Stored data ▸

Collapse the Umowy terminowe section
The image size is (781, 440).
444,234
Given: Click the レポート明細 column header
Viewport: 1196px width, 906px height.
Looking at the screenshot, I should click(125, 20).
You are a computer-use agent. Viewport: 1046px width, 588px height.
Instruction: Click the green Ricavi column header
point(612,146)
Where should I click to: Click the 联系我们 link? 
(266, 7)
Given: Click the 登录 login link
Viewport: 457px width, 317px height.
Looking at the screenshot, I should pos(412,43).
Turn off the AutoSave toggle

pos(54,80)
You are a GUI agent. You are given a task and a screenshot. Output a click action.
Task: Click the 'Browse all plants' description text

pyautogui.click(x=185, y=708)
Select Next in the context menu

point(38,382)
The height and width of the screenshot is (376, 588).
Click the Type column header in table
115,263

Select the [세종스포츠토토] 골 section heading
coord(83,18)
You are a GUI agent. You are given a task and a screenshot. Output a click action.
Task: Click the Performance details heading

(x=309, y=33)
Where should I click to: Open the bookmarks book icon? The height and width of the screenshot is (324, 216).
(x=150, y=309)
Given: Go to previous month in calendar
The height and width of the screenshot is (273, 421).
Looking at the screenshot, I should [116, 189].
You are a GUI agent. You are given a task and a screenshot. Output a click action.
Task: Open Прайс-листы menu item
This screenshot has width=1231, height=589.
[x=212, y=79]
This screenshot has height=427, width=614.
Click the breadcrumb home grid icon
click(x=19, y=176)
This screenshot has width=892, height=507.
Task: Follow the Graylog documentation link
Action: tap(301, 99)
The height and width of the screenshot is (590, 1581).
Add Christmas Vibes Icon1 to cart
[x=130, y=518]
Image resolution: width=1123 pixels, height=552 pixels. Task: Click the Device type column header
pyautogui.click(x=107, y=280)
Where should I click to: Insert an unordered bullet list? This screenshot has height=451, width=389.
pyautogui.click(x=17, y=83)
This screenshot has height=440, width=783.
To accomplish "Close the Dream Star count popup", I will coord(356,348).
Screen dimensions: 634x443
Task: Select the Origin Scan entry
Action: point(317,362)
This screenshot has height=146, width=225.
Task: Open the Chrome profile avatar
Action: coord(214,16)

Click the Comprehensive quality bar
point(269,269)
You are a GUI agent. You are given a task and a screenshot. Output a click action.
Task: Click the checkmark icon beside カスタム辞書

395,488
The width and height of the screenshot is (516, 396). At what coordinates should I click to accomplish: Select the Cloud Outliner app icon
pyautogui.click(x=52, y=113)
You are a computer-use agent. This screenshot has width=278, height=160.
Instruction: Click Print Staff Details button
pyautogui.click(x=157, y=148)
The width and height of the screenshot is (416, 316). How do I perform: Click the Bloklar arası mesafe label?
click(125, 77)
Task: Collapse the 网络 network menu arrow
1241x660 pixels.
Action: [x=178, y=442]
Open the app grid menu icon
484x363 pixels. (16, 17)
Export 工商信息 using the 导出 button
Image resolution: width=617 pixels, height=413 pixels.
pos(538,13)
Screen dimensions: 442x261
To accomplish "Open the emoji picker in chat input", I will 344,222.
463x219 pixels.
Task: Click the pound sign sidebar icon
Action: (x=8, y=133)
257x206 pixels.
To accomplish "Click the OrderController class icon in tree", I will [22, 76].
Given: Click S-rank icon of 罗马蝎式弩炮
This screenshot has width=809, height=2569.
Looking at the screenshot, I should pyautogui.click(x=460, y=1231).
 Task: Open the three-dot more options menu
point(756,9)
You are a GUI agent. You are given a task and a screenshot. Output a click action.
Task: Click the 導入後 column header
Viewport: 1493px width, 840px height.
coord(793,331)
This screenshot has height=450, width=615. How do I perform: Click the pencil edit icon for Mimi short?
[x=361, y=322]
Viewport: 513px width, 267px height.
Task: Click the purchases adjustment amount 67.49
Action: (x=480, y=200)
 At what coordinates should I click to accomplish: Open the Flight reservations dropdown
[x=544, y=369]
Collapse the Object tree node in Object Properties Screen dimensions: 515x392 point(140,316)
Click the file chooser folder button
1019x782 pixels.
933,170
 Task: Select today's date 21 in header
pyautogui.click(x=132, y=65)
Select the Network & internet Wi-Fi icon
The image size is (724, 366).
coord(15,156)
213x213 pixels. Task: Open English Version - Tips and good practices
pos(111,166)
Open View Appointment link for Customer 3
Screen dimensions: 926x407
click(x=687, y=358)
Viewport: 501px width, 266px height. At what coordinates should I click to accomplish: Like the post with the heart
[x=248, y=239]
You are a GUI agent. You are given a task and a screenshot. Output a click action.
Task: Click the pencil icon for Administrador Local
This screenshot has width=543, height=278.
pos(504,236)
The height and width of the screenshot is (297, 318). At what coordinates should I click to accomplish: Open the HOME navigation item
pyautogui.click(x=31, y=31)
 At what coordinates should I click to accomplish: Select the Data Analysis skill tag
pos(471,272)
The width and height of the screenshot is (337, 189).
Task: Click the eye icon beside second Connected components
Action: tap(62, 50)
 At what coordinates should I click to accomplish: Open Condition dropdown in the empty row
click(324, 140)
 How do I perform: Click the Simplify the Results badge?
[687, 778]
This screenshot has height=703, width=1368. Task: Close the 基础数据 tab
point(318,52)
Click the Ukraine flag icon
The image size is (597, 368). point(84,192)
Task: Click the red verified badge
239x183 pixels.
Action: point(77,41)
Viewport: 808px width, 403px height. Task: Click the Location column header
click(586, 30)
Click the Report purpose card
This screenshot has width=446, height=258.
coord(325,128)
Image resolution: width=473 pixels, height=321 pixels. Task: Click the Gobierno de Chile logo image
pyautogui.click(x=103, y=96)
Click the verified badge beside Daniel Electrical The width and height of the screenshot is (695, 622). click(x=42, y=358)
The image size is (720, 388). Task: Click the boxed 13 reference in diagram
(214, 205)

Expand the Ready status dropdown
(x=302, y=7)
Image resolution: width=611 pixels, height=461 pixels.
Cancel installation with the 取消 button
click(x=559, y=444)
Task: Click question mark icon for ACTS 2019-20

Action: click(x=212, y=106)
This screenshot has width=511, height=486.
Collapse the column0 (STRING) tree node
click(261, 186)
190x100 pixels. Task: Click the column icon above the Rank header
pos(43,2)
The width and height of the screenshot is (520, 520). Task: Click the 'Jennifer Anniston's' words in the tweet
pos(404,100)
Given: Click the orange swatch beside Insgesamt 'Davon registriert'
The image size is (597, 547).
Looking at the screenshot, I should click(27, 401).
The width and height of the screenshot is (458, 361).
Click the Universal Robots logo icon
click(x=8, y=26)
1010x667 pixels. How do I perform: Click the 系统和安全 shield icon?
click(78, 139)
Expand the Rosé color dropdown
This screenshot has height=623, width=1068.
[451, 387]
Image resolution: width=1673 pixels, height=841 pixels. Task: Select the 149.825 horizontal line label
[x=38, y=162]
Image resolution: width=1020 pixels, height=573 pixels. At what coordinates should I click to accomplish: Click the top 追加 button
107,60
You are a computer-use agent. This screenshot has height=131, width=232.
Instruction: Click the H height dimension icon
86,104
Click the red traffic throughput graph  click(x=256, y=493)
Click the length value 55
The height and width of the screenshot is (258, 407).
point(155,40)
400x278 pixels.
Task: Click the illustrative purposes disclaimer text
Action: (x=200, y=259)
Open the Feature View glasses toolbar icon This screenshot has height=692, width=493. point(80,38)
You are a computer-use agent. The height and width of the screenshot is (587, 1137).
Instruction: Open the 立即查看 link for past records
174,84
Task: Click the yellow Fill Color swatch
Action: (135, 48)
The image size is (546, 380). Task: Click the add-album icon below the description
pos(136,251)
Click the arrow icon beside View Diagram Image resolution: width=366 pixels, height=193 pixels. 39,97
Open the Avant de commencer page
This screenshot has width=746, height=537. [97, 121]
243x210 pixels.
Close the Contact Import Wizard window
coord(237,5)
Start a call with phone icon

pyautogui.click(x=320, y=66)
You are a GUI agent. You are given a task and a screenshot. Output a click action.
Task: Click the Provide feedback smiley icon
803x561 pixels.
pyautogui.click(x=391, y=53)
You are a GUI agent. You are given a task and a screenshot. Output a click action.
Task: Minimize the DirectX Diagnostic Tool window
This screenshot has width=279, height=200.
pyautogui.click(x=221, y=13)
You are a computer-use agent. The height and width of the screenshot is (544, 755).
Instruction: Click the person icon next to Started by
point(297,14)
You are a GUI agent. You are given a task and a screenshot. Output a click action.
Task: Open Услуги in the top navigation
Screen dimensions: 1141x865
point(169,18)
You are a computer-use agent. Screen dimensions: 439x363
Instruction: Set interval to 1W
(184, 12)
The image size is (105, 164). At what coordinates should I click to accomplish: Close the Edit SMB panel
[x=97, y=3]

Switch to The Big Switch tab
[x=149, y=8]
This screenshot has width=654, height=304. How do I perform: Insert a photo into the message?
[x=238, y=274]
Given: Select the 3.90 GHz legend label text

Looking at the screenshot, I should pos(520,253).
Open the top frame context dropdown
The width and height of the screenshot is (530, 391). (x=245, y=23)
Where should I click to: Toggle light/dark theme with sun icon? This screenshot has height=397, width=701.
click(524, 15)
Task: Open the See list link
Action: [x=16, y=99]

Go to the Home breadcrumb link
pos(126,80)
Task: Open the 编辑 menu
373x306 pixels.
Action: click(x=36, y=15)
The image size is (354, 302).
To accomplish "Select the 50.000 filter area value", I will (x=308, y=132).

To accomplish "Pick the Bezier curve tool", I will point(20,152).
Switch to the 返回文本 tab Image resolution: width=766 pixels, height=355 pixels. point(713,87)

What to produce ▸ Determine how many lines in the entries above contain the word "verified", and respond with the number alone.

Task answer ▸ 2